Book-Thirsty Thursday: Autonomous, Annalee Newitz

facebooktwitterreddit

Annalee Newitz’s Autonomous is short but actually packed with some very thought-provoking questions on a lot of different subjects.

When Tor sent yours truly a copy of Autonomous by Annalee Newitz, I got about as far as the mention of pirates and figured that I’d be in just because pirates are cool, and pirates and science fiction can mix fairly well. What I was not expecting was what I got, which was alternatively a cat-and-mouse game, a meditation on a lot of questions, and also a story about robots.

The robots are one of the most fascinating parts of Autonomous. Newitz doesn’t restrict herself to just one kind of robot. Beyond any of her medical inventions or casual allusions to major geopolitical shifts, the robots, from Paladin to Bug to Med, often elicit more sympathy or interest than their completely human counterparts. Newitz even manages to actually tackle issues of gender with one of the robots. That subplot is perhaps a touch heavy-handed, but when the book is so densely packed as Autonomous is, it’s almost necessary.

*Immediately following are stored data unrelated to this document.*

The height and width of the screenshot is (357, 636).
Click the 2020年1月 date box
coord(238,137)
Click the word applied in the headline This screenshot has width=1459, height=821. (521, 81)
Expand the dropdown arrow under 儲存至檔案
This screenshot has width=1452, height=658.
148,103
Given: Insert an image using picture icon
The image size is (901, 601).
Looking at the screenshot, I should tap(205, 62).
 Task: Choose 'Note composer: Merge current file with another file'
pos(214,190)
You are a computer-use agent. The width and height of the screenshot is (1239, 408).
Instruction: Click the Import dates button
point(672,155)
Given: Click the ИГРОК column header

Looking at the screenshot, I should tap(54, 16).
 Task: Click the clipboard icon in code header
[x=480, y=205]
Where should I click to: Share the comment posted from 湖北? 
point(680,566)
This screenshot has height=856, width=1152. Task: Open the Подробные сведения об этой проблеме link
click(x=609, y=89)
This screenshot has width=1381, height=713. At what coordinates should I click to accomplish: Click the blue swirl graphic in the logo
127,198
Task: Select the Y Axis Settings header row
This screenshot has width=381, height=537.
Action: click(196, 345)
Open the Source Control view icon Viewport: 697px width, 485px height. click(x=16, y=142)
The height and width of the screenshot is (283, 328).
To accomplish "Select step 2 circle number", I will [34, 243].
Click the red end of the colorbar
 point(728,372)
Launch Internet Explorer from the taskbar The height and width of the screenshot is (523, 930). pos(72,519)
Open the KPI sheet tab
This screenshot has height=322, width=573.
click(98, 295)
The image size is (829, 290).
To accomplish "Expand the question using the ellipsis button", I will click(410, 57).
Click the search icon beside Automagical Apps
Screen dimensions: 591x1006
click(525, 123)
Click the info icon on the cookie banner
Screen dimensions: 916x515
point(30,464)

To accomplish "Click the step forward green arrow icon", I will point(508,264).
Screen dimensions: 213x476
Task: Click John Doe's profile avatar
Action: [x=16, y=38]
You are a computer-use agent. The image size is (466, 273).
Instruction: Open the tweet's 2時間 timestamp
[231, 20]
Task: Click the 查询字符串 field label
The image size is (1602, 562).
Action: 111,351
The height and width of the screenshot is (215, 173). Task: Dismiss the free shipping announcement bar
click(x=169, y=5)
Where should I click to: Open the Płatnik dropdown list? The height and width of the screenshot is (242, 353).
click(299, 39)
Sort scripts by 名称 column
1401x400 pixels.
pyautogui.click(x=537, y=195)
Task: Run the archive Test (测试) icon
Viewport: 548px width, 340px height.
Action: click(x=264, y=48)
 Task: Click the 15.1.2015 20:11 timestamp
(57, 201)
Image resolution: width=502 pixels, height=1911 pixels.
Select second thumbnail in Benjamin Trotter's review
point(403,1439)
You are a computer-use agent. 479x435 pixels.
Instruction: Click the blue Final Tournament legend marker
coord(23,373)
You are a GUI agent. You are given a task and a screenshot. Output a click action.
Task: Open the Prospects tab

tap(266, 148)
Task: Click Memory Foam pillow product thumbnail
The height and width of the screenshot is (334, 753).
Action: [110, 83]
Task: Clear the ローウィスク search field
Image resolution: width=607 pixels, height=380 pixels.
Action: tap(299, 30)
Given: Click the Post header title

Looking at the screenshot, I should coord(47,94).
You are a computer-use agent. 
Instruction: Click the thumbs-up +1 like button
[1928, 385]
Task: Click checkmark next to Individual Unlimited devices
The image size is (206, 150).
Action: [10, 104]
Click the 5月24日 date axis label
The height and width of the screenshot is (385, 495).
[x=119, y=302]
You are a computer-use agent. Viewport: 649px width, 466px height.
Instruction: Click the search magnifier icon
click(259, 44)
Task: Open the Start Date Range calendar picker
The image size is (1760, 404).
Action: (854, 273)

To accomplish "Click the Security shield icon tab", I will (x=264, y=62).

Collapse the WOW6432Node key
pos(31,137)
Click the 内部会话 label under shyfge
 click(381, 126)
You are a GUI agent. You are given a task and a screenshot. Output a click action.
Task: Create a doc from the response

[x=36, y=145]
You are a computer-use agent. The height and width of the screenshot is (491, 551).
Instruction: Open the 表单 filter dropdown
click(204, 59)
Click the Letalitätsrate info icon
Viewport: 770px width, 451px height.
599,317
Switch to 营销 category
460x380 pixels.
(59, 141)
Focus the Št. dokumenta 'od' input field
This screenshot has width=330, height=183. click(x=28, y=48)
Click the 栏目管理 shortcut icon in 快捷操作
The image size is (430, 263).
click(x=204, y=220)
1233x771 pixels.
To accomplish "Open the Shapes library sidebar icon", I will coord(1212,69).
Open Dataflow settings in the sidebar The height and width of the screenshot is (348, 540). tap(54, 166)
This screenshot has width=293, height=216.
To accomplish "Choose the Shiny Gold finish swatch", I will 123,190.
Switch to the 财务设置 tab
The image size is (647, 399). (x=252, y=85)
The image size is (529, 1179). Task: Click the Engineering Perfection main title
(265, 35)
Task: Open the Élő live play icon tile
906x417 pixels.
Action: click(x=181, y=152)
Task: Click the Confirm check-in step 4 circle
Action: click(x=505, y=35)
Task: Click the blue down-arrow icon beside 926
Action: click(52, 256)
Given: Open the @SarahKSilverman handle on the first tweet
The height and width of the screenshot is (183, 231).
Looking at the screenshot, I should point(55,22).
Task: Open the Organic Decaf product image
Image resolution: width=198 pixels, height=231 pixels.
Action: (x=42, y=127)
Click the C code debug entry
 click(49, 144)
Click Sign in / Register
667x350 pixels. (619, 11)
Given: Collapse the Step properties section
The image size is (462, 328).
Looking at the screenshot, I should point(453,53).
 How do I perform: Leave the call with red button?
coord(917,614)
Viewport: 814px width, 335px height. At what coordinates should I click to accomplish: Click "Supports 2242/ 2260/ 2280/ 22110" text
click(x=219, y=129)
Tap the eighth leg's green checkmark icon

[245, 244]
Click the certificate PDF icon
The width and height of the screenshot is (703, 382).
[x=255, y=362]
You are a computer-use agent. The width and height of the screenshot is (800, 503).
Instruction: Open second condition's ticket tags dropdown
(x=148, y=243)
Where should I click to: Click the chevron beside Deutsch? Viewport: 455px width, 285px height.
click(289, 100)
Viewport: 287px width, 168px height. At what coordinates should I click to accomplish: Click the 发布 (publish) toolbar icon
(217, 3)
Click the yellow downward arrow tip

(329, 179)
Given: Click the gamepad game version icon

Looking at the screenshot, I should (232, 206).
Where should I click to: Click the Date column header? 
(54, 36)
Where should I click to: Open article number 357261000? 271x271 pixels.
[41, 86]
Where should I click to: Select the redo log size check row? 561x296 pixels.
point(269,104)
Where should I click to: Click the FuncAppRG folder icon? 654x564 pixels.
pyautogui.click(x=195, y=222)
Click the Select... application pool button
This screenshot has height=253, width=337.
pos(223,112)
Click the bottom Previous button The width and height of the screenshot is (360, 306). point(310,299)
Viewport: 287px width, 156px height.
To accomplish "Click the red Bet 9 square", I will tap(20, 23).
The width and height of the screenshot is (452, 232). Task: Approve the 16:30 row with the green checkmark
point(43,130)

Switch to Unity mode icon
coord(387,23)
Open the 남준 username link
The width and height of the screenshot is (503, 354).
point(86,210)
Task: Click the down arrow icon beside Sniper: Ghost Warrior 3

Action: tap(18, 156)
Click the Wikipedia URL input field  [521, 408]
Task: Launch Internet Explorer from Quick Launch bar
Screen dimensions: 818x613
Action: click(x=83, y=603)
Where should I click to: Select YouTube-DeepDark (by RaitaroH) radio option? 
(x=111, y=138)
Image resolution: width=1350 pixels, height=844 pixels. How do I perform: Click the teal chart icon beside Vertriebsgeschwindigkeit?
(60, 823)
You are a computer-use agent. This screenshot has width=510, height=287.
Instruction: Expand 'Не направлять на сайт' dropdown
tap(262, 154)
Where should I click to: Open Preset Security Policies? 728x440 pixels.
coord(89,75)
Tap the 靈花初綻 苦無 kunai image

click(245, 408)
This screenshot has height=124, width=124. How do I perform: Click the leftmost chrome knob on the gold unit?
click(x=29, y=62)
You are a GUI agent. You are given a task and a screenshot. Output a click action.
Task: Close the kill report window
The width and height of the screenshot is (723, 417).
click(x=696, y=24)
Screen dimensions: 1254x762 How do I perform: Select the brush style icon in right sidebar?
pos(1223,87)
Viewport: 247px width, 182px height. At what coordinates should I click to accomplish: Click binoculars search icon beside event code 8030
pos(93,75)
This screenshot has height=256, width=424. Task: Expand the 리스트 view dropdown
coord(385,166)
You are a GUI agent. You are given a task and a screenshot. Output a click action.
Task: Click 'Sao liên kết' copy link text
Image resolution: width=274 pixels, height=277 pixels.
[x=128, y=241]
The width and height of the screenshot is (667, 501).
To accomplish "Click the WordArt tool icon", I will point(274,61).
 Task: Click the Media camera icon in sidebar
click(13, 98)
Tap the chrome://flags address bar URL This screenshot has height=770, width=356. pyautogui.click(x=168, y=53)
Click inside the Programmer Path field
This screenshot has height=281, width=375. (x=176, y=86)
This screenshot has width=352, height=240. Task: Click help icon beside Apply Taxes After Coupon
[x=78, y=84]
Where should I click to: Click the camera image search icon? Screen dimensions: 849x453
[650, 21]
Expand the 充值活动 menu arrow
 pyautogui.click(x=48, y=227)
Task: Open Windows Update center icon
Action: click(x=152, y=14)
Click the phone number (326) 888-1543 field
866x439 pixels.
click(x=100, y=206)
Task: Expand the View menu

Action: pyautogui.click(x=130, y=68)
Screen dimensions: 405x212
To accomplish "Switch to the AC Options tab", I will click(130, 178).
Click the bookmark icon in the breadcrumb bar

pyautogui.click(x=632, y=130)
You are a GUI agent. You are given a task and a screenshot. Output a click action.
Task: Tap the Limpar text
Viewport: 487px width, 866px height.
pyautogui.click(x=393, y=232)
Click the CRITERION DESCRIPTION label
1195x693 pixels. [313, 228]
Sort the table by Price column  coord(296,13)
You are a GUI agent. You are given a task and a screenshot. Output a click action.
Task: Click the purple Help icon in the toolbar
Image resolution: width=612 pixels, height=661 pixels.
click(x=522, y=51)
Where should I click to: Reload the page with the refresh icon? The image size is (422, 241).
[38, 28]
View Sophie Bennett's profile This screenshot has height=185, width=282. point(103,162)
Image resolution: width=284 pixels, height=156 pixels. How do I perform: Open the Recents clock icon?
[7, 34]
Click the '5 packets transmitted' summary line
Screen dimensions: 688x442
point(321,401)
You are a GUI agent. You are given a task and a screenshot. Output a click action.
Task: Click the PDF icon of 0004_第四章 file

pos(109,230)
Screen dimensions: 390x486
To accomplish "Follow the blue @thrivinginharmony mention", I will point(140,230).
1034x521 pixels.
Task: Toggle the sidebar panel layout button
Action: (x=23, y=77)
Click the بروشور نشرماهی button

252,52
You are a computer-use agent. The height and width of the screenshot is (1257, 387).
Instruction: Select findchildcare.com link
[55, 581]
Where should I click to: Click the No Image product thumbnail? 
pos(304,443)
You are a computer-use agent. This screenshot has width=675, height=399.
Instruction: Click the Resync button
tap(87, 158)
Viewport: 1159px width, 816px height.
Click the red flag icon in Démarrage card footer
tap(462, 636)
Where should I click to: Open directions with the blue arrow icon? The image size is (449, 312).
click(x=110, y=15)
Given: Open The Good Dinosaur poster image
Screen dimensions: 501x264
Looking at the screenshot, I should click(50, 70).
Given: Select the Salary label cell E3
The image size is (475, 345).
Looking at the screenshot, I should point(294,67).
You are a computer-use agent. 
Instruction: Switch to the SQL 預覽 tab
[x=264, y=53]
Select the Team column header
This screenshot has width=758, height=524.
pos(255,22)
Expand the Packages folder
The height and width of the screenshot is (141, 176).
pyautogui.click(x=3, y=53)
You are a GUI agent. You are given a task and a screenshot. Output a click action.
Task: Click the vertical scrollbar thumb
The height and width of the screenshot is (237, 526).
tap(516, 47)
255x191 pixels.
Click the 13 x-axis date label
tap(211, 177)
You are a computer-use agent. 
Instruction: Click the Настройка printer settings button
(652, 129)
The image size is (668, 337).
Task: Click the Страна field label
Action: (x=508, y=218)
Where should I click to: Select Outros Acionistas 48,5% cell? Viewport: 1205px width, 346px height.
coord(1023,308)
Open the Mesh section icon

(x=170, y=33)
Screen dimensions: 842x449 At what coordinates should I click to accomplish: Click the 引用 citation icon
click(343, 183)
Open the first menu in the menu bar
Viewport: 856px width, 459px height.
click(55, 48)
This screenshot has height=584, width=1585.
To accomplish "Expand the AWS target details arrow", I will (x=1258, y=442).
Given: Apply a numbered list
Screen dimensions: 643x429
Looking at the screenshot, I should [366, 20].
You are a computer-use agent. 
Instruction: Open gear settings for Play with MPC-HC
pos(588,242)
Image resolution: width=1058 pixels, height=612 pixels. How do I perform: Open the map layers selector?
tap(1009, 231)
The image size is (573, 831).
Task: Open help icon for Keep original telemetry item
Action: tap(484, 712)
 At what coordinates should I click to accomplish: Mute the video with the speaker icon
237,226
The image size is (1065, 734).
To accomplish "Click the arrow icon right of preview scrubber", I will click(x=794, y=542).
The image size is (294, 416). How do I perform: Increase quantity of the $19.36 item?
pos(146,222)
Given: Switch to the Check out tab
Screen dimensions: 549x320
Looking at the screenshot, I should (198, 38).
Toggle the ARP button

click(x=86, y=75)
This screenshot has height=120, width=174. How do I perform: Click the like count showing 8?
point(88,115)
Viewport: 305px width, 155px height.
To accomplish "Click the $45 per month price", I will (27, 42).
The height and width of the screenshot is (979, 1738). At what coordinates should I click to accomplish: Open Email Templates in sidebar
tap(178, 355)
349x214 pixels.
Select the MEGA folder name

It’s hard to really put into words how much you need to piece and patch together by yourself as you go through the book. There’s a spectrum between holding a reader’s hand and leaving them to figure it all out for themselves. Newitz certainly leans towards the latter end, almost too much at some points. It often feels that she’s barely scratched the surface of this world that she’s created. At other times, she dives deep, as she does for the story of Judith Chen, better-known throughout most of the book as Jack (the explorations of gender do not constrain themselves to robots).

Certainly, Newitz plays with the idea of protagonist as well in the book. Her world is too large to be constrained to one character, and not all of them are on the same side of the story. However, she manages to make both sides compelling for different reasons. Not to get too far into spoilers, but even the “bad guys,” such as they are, have their elements of humanity … or, to be more accurate, character development.

However, this large amount of story means that things happen on practically every page, which is both a blessing and a curse. (Put it this way: by page 33, a reader learns that some robots have human brains for some very specific reasons. Page 33. Most books are still trying to lure a reader in by page 33. Of course, robots with literal gray matter counts as a lure too. It’s just rather large for that sort of thing.)

It can leave a reader sitting and wondering exactly what some of the words meant. Newitz doesn’t stop to explain much at all, as we’ve already stated, and so it can turn what might be a fairly short read into a slightly longer experience as someone puts the book down and just tries to process it all.

And yet, at the end of it all, Autonomous ends up being rather compelling despite its need to tackle so many subjects in so little time, relatively speaking. Maybe it’s the robots. Okay, it’s definitely because of the robots. Remember: Human brains in robots. For specific reasons that are laid out in one of those things that Newitz doesn’t let her readers make sense of, because … well … it’s not really something you can’t not be specific about.

Next: Review: An Excess Male, Maggie Shen King

It’s hard to go really wrong with robots, but Newitz appears to have gone rather right with the robots, and she has mostly gone right with everything else she has managed to put into this book, too. We just wish that there was a bit more time for all of this to unfold, really.